The Parole Board, at its meeting on 28 June 2006, failed utterly to meet its statutory obligation to protect the safety of the community. Even without the information in the psychologist’s report regarding the recent allegations against Burton in prison, there was an emphatic, overwhelming and unmistakable consistency about the psychologist’s advice: there was a serious risk that Burton would re-offend if he was released and it was likely that his re-offending would involve violence.
Further, there was a range of factors that would increase the risk of violent re-offending even more – all of them most likely to occur if he was released. There was simply no room on the evidence available for the Parole Board to draw any conclusion other than that parole should be declined.
It is important to remember that in June 2006, Burton was still serving the sentence handed down by the Court. He was, therefore, seeking the privilege of parole. And read in that context the Parole Act clearly means that the benefit of the doubt must go to innocent, law-abiding members of the community, and must be denied to convicted criminals whose rehabilitation is open to the slightest question. But that did not happen here.
Further, the Board was wrong to set aside the allegations of further misconduct on Burton’s part and release him. The disclosures in the psychologists’ report of 26 April 2006 placed the Board on notice. They had a statutory duty to make such further enquiry as would enable them to meet their obligations under S7 of the Act. Even if Burton had, in every other respect, a clean bill of health, they had that obligation. In the circumstances of this case their failure to make that enquiry was almost unbelievable.
No reasonable person who has read the background to this case could conclude that the Board had met its obligations to the public. And no one who has read the background to this case should have any confidence in the Parole Board or its members.
The Review
Those who appointed the review team (that would be the Parole Board itself) received exactly what they expected: a carefully argued, legalistic, minimalist assessment of the obligations of the Board that would find the Board had ticked the necessary boxes on matters of process and gloss over their failure to meet their statutory and public duty. Ignoring, of course, the fact that an innocent person was killed as a direct result of that failure.
It’s not quite up there with the infamous report of Mr Ingram QC which failed to find serious fault with the actions of Taito Phillip Field MP – and was subsequently blown completely out of the water. But coming from our Chief District Court Judge, it’s a very unsatisfactory piece of work indeed. And one that will subsequently come back to bite him and others involved in this saga. Because the one certainty that stands out from this paperwork is this: Karl Kuchenbecker is not the last New Zealander to needlessly die as a consequence of the actions of the Parole Board.

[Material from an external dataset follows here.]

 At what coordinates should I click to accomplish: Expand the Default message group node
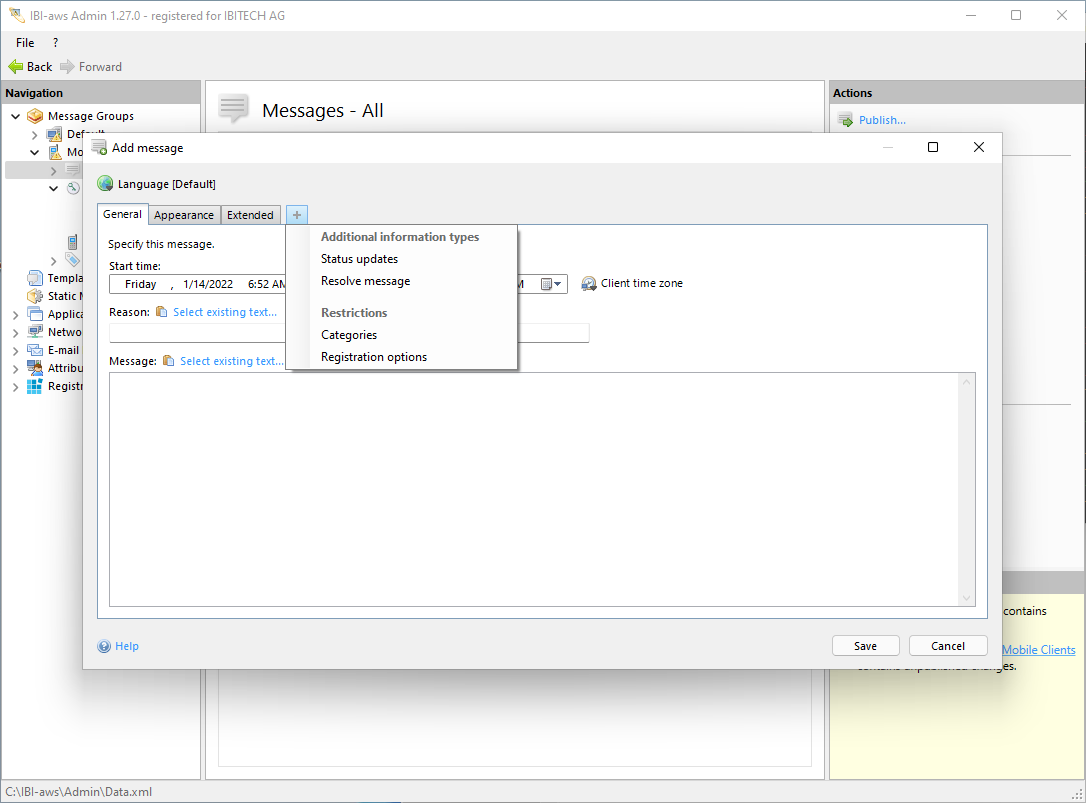tap(35, 134)
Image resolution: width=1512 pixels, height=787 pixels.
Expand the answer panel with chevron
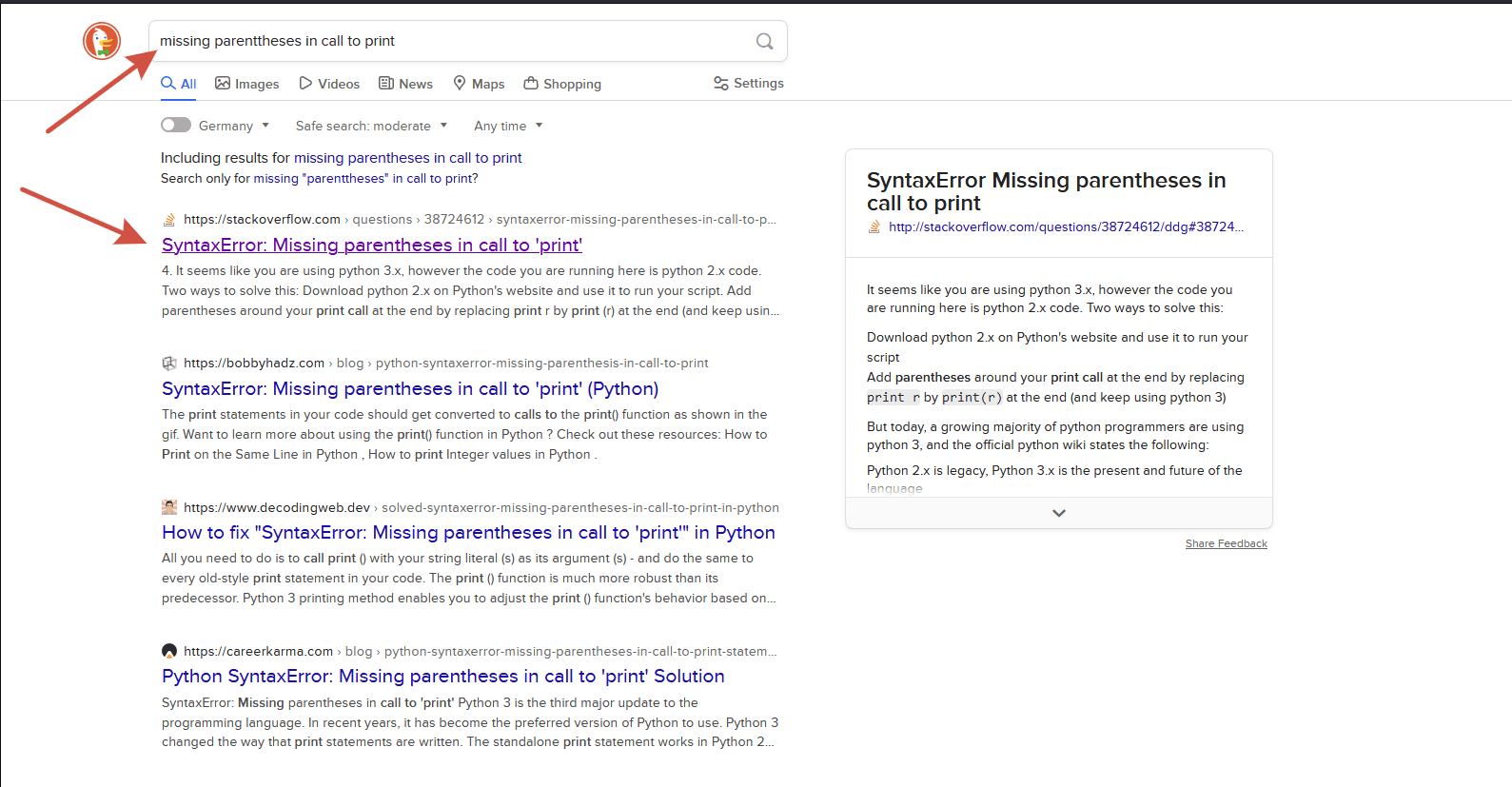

The key lessons have not been learnt by either the Board or the Review team. Convicted criminals will continue to be given early release by the Parole Board in contravention of their duties under the Parole Act 2002. And innocent New Zealanders will pay for those mistakes with their lives.
The Real Villains
Just as the reviews have failed to identify the flaws that allowed a violent criminal who should have been behind bars, to kill an innocent New Zealander, the changes proposed by the Government fall well short of ensuring that there will be no repetition of this tragedy. There will be more process. More boxes to tick. But the real issue will not be addressed. The most critical change required is not to the legislation, but to the Board. If the current Parole Board members are going to disregard their obligations under the Act, we need new ones. And the responsibility for that rests firmly in the Cabinet room of Helen Clark’s Government.